Sometimes it can be very hard work meeting the mercifully brief word-count for the reviews I write for the paper. A really bad album is one thing - especially if it's a name-artist or there has been hype or some legitimate reason to hope that the album might be good; you can go to town with everything you have to say, and more. But a dud album is just a dud album - uninspiring. And after you reach that conclusion you still have around 200 words to get down.
So here now are the five worst albums I've reviewed this year (so far). Be thankful you didn't have to hear any of these. Or maybe they're on your list of best albums of this year. Fair enough. One man's Six60 is another man's Sugar and all that...right?
So the question for today - I'll ask it now - what are the five worst albums you've heard/reviewed/purchased this year? A top five, if you will, of the worst albums you've been conned, one way or another, into giving ear-space (if not shelf-space, or iPod-room...)

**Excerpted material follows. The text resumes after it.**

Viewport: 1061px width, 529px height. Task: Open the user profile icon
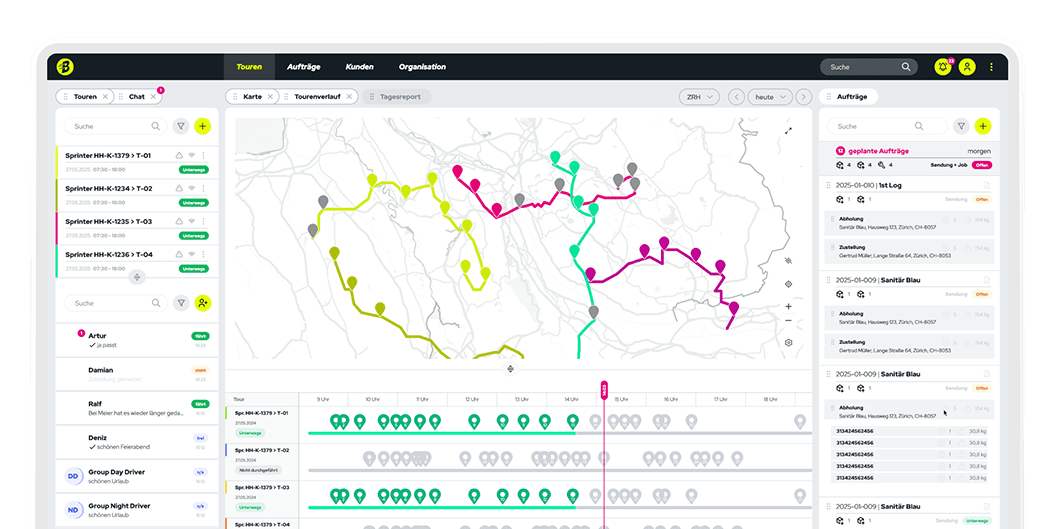point(967,67)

Ew. Andy Grammer's debut self-titled album, Andy Grammer, sounds like that one time when you played a Maroon 5 album all the way through, beginning to end, because you were sure there was no one else around. Then you caught yourself wiggling a hip once or maybe even twice, so you had to shower immediately (once or maybe even twice). Andy Grammer's debut self-titled album, Andy Grammer, sounds like that time John Mayer released a record. You know, like every time he releases a record. It sounds, too, like that Bruno Mars guy. Andy Grammer has been on tour with Natasha Bedingfield! (That was meant to be more of a general term of abuse but it also happens to be the truth). Andy Grammer has been on tour with Colbie Cailat. Andy Grammer's debut self-titled album, Andy Grammer, is the work of a 28-year-old American pop hack. He sounds like Hanson. All three of them. Andy Grammer's debut self-titled album, Andy Grammer, sounds exactly like the debut self-titled album (Andy Grammer) by Andy Grammer. Ew.
DJ CXL
Represent
DJ CXL is a Kiwi DJ and here he's called in his friends to collaborate - Scribe, PNC, Vince Harder, J. Williams, Erakah, Sabre from Nesian Mystik. Many of these artists have worked with CXL before; he's either been on the bill with them or met them elsewhere in the small pond. This album is a thought experiment conducted to see what happens when people with no feeling for music set their minds on a career in the music industry. Well, I'm not sure that was the intention of this record but it's all that I could take from it. The only other positive you can take from this is that I listened to it - so that you don't have to. Yes, that may be a cliché, predictable, lame - but if you think that then you will certainly want to consider this album for your collection. You will definitely find cliché, predictable and lame here. In abundance. Once again New Zealand hip-hop thumbs a ride down copycat lane; no attempts have been made here to take a new path. But maybe Edge radio listeners want a Kiwi mixtape without the annoying ad-breaks and just the annoying music.
THE BIG PINK
Future This
The 2009 debut from British indie duo The Big Pink (A Brief History of Love) had something special - most likely that was simply in the timing. Arriving at the right time, there was a mix of fuzzy pop gems that referenced The Cure and The Velvet Underground, synth-pop and garage-rock feels being combined for an album that was never going to win mainstream acceptance and was, frankly, never trying to. Unfortunately Future This simply thumbs a ride along the same highway; this time there are no catchy singles, nothing shines - it's all hiding in the shade. This is non-committal goth pop. Even the fuzzy crunch is gone. And really if you're looking for a watered-down version of The Cure these days you are better off sticking with The Cure, a band that should have retired a decade ago. This is the end of The Big Pink. They'll not trouble us anymore - so in that sense this is the band's future. And it's passed them by. Just like that. Completely unmemorable and unrewarding music has a habit of doing that.
THE FLAMING MUDCATS
Gave You What You Wanted
Thankfully this CD arrived just in time! You see I was just about to ask the question: where can I get some turgid, uninspired, unnecessary, bog-standard, basic, boring, bar-room blues knockoffs? But I didn't need to ask - because Auckland's The Flaming Mudcats gave me what I wanted. Their album, Gave You What You Wanted, is just right for those warm, nearly-summer evenings when you've got the doors open and you want the rest of the valley to hear some punishingly mundane cod-blues riffing. With Big City Mama and Gimme What You Got and Mudcat Boogie and Double D's and New Technology Blues and other classics from the mean streets of Remuera, this is the perfect gift for the man (or woman) who truly has nothing (provided they do of course have a CD player). Expectations must be low because this really is a drag. Gave You What You Wanted takes its name from an Ike Turner song. And in a shocking case of ideas above their station the band makes that link themselves in liner notes so painfully earnest that you can understand where and how the time was wasted when they should have been improving the material.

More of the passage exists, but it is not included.